# Fragmento extraído

Llamaba la atención que, a pesar de estar haciéndose notar por el escándalo de
voces, no miraba a nadie, no encaraba a nadie, todo lo hacía mirando al cielo o
hacia zonas vacías. Al poco paró y siguió su camino.
Después de ese día, hará siete u ocho meses, lo he seguido viendo en distintas partes de la zona. O si no visto, lo he oído desde unos centenares de metros antes con su discurso elevado. Alguna vez que otra ha coincidido verlo cuando está con alguien próximo a él justo en el momento de arranque del altavoz que lleva dentro y, sin ser necesariamente tema de risas, no he podido controlar una sonrisa al ver los saltos, carreras o encogimientos de los cuerpos de aquellos que les sorprende con sus alaridos, con caras de estar viendo al diablo, aunque se intentan recomponer rápido para evitar la mofa general de los que ya conocemos el tema. Jamás le he visto actitudes violentas hacia los otros transeúntes, aunque a ellos no les parezca lo mismo la angustia del sobresalto inesperado. Otras veces lo veo sentado o tumbado en la acera, o en un banco al sol, la mirada perdida, fija en la nada, indiferente a lo que pase, o lo más, atendiendo al humo que sale del cigarro que se consume entre sus dedos. Nunca lo vi dormido. Nunca lo vi borracho o con signos de descontrol. Camina firme, con su pequeña mochila verde sujetada por su mano, pero ¿a dónde camina? Tentado he estado alguna vez de seguirle durante un rato pero en seguida desisto por miedo a molestarle, ahí sí tendría motivos para enfrentarse, y por la seguridad de que su recorrido entra en bucles repetitivos sólo variados para entrar en otras rutas de similares repeticiones.

# Comprueba tu comprensión
1. Reproduce del fragmento sobre el hombre que va dando voces por la calle todo lo que va desde "Llamaba la atención" hasta "siguió su camino.".
2. Sigue escribiendo el fragmento sobre el hombre que va dando voces por la calle a partir de su última frase.
Las filas no hacen falta para resolver nada de lo que aquí se pide.

# Datos disponibles

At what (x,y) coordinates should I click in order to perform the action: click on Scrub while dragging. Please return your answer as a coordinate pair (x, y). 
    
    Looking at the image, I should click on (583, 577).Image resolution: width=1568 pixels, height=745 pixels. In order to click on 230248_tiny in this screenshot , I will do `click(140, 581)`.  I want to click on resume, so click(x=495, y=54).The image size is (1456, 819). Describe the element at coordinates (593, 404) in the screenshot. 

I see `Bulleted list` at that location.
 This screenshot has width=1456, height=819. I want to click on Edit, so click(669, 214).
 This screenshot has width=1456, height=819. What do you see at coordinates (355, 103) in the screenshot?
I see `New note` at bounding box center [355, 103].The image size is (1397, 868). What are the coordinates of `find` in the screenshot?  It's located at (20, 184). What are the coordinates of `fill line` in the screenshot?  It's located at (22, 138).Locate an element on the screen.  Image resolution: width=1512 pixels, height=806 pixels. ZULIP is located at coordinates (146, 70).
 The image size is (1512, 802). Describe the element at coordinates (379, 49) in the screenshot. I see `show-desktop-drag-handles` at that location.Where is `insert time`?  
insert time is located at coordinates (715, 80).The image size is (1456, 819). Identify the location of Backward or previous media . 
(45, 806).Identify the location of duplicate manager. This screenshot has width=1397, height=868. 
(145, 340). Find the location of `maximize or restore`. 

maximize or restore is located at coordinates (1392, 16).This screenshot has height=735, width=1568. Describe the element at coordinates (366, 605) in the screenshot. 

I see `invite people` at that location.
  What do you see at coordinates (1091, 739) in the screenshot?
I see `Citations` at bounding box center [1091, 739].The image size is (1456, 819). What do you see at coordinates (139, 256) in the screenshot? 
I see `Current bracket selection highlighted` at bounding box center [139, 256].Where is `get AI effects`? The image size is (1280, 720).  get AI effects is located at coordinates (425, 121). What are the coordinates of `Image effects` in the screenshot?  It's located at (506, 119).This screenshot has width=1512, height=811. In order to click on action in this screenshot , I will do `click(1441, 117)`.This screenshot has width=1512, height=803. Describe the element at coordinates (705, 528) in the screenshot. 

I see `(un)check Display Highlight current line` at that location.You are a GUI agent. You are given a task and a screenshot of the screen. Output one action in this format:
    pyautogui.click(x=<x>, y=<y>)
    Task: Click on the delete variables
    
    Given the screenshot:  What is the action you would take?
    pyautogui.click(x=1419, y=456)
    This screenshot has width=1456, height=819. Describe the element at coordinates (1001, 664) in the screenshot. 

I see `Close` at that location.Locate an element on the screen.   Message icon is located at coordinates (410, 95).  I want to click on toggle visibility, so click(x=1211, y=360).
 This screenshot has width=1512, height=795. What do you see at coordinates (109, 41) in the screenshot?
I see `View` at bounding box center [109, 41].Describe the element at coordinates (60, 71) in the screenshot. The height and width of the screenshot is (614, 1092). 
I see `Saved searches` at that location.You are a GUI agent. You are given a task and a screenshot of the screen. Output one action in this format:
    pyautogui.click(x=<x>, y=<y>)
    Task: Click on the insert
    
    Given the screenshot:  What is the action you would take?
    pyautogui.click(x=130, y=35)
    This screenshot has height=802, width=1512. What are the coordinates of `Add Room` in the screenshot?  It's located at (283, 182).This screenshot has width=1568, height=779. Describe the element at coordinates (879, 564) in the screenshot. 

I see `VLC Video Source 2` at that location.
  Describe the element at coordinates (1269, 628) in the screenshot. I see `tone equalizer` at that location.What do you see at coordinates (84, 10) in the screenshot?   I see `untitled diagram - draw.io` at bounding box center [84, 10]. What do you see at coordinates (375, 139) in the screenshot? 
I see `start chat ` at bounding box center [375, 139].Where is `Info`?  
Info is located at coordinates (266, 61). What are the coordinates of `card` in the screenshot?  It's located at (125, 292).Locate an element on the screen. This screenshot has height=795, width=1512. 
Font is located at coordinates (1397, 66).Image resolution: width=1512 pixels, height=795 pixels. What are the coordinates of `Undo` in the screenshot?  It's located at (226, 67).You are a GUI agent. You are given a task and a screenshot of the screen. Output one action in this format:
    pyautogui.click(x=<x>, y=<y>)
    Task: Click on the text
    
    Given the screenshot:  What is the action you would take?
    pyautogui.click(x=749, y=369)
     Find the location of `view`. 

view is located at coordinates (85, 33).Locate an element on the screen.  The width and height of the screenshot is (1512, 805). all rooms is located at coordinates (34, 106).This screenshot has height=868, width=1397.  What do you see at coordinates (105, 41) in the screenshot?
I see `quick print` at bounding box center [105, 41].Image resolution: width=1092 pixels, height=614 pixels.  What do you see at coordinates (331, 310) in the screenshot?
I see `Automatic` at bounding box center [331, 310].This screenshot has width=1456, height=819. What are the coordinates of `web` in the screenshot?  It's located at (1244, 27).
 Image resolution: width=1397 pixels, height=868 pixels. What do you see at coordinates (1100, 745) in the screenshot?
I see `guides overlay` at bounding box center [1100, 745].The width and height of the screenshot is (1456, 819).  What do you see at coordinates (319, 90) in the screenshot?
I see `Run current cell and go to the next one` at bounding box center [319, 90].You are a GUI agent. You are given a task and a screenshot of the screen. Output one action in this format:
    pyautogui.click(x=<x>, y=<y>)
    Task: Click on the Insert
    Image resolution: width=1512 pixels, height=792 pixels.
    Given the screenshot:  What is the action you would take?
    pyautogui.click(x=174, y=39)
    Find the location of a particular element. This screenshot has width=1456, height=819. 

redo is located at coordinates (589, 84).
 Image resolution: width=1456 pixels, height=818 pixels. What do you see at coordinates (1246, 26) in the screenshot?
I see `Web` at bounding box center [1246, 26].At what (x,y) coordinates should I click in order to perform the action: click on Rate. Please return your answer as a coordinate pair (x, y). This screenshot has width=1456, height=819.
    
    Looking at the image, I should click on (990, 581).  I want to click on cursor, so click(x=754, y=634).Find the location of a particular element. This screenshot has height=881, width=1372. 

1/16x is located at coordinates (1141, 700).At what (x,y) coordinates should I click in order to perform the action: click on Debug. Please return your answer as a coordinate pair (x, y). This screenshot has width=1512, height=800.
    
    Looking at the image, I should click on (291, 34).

# Resultados del ejercicio
1.
Llamaba la atención que, a pesar de estar haciéndose notar por el escándalo de
voces, no miraba a nadie, no encaraba a nadie, todo lo hacía mirando al cielo o
hacia zonas vacías. Al poco paró y siguió su camino.

2.
La
locura del vecino de los gritos es toda
una incógnita tan respetable como atrayente. Me pregunto si realmente los locos
no somos el resto y es precisamente ese resto el que lo ha empujado a la locura.
Cuando me percato de su presencia a lo lejos, y lo pillo en sus momentos de
silencios, me gusta aflojar mi siempre acelerado paso y poder observarle sin
que se dé cuenta. ¿Qué pensará en sus silencios? ¿Qué planes de vida tendrá, si
los tiene? ¿Cuáles serán sus gustos, aficiones? ¿Dónde estará su familia en
caso de que tenga? ¿Dónde vive o duerme? Casi prefiero no saberlo, o al menos
no saberlo todo para continuar especulando sobre él, sin maldad como no
aparenta tener, pero abierto a las millones de variantes que sus silencios
prometen. Los gritos son ya otra cosa, son el desahogo del que se rebela contra
el pensamiento de sus silencios.
Quizás
deberíamos ser más los que gritáramos. Sí, ya sé que no es muy correcto y no
entra dentro de las fórmulas protocolarias de convivencia, pero muchas veces no
nos queda otra forma de lucha, de protesta, que nuestra propia voz, aunque sea
aumentada de volumen.
Y a mí
que me gusta llamarle vecino, el vecino de los gritos sí, pero mi vecino.
Buenos días, la soledad a la que nos condena esta sociedad nos hace refugiarnos en nuestro propio mundo, le dotamos de voz,le damos su propia identidad y posiblemente ajustemos cuentas con él.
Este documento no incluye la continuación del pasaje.